→ Dataset excerpts

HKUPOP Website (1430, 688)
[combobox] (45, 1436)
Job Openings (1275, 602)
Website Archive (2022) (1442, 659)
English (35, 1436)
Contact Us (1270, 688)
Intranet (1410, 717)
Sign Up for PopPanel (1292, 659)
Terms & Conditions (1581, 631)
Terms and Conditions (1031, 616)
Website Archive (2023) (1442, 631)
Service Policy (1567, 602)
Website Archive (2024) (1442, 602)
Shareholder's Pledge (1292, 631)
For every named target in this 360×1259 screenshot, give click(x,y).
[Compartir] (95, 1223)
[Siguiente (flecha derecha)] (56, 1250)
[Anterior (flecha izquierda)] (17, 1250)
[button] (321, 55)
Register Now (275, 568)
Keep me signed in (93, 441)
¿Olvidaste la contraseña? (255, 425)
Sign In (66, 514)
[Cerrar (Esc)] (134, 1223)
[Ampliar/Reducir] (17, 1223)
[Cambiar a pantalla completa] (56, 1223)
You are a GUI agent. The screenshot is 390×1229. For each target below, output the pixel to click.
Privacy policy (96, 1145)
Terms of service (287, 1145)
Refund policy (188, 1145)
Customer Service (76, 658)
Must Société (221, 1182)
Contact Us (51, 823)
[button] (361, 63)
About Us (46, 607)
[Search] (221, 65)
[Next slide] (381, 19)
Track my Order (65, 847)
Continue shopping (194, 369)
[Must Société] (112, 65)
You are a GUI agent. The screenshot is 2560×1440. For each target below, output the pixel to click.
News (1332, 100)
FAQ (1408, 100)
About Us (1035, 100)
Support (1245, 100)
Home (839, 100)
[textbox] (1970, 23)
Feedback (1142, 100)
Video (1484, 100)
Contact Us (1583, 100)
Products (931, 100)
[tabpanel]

→ Work item
Please write out the records from above, keeping every line exact.

→ Result of this task
HKUPOP Website (1430, 688)
[combobox] (45, 1436)
Job Openings (1275, 602)
Website Archive (2022) (1442, 659)
English (35, 1436)
Contact Us (1270, 688)
Intranet (1410, 717)
Sign Up for PopPanel (1292, 659)
Terms & Conditions (1581, 631)
Terms and Conditions (1031, 616)
Website Archive (2023) (1442, 631)
Service Policy (1567, 602)
Website Archive (2024) (1442, 602)
Shareholder's Pledge (1292, 631)
For every named target in this 360×1259 screenshot, give click(x,y).
[Compartir] (95, 1223)
[Siguiente (flecha derecha)] (56, 1250)
[Anterior (flecha izquierda)] (17, 1250)
[button] (321, 55)
Register Now (275, 568)
Keep me signed in (93, 441)
¿Olvidaste la contraseña? (255, 425)
Sign In (66, 514)
[Cerrar (Esc)] (134, 1223)
[Ampliar/Reducir] (17, 1223)
[Cambiar a pantalla completa] (56, 1223)
You are a GUI agent. The screenshot is 390×1229. For each target below, output the pixel to click.
Privacy policy (96, 1145)
Terms of service (287, 1145)
Refund policy (188, 1145)
Customer Service (76, 658)
Must Société (221, 1182)
Contact Us (51, 823)
[button] (361, 63)
About Us (46, 607)
[Search] (221, 65)
[Next slide] (381, 19)
Track my Order (65, 847)
Continue shopping (194, 369)
[Must Société] (112, 65)
You are a GUI agent. The screenshot is 2560×1440. For each target below, output the pixel to click.
News (1332, 100)
FAQ (1408, 100)
About Us (1035, 100)
Support (1245, 100)
Home (839, 100)
[textbox] (1970, 23)
Feedback (1142, 100)
Video (1484, 100)
Contact Us (1583, 100)
Products (931, 100)
[tabpanel]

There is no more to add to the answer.